That did not keep liberalism from spreading underground. A series of revolutions peaked in the Spring Of Nations in 1848 – ’49. Nationalists sought unity and independence from foreign rule. Nobles fought for a greater share of state control from monarchs, while the middle and working classes sought equality with nobles. Liberals fought for self-rule. Nationalism was much more successful than democracy. By 1900, several new nations were on the map, including Germany, Italy, Belgium, and Serbia. 7 Only Switzerland, France, and Portugal were republics by the eve of WWI.
Liberal reforms continued piecemeal through the continent. Some countries adopted an English-style constitutional monarchy, where the king’s power was limited by the rule of law or parliament. Others adopted the Napoleonic Code, which had pulled France out of chaos. Napoleon’s reforms of law 8 and public education 9 have had lasting worldwide influence.
By 1825, almost all of Latin America had claimed independence from Spain and Portugal. Most of the new South American nations of the 19th century aspired to republicanism, but they set up weak governments easily exploited by small wealthy classes or military leaders. Even the enlightened South American liberator, Simon Bolivar, became an unpopular autocratic ruler. Civil wars were common.
In the United States, too, the coherence of the nation was threatened by a massive civil war. The central conflict was the balance of power between individual states and the federal government, especially on the issue of slavery. Abraham Lincoln made it his mission to keep the country together. He was deeply concerned that if the United States fell apart, it would prove democracy unworkable. His famous Gettysburg address concludes, “we here highly resolve that … government of the people, by the people, and for the people shall not perish from the earth.” 10
Between the Civil War and WWI, the US made significant political changes. The 13th – 17th constitutional amendments demonstrated the trends toward truer democracy and a stronger central government. 2 The nation assumed a more uniform identity. This led directly to a more peaceful, prosperous, and powerful union.
Besides statecraft, the other important legacy of the Enlightenment was the application of reason toward religion. Prior to the 18th century, the whole world was religious but for isolated places, times, and individuals. The Enlightenment sparked a complete revolution in the way educated people think about religion.

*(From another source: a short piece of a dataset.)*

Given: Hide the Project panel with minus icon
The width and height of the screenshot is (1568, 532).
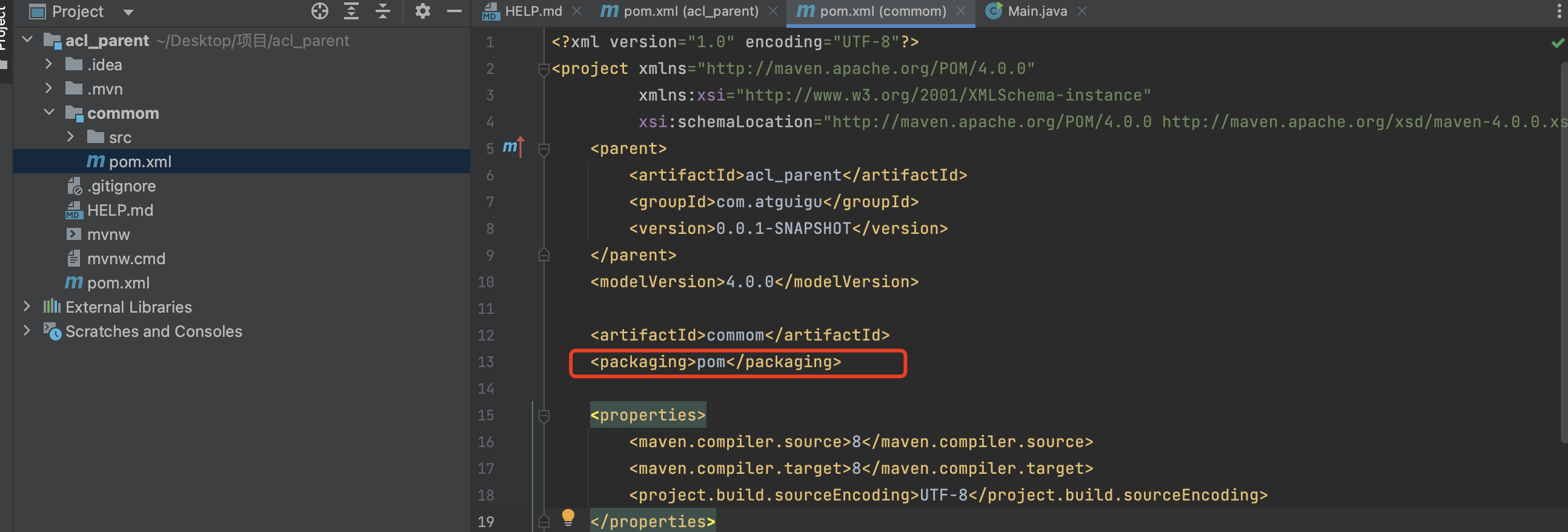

The rise of “free thinking” has occurred in at least four phases, some of which were discussed in Chapter 3. First was the challenge to the Catholic Church’s monopoly on Christian practice. Some American states, and then the US, were the first secular governments with no state religion at all. The second phase was an experimentation with untraditional concepts of God, influenced largely by 17th-century Dutch author Baruch Spinoza. These political and philosophical matters alone did not cause any widespread doubts about God’s existence before 1700.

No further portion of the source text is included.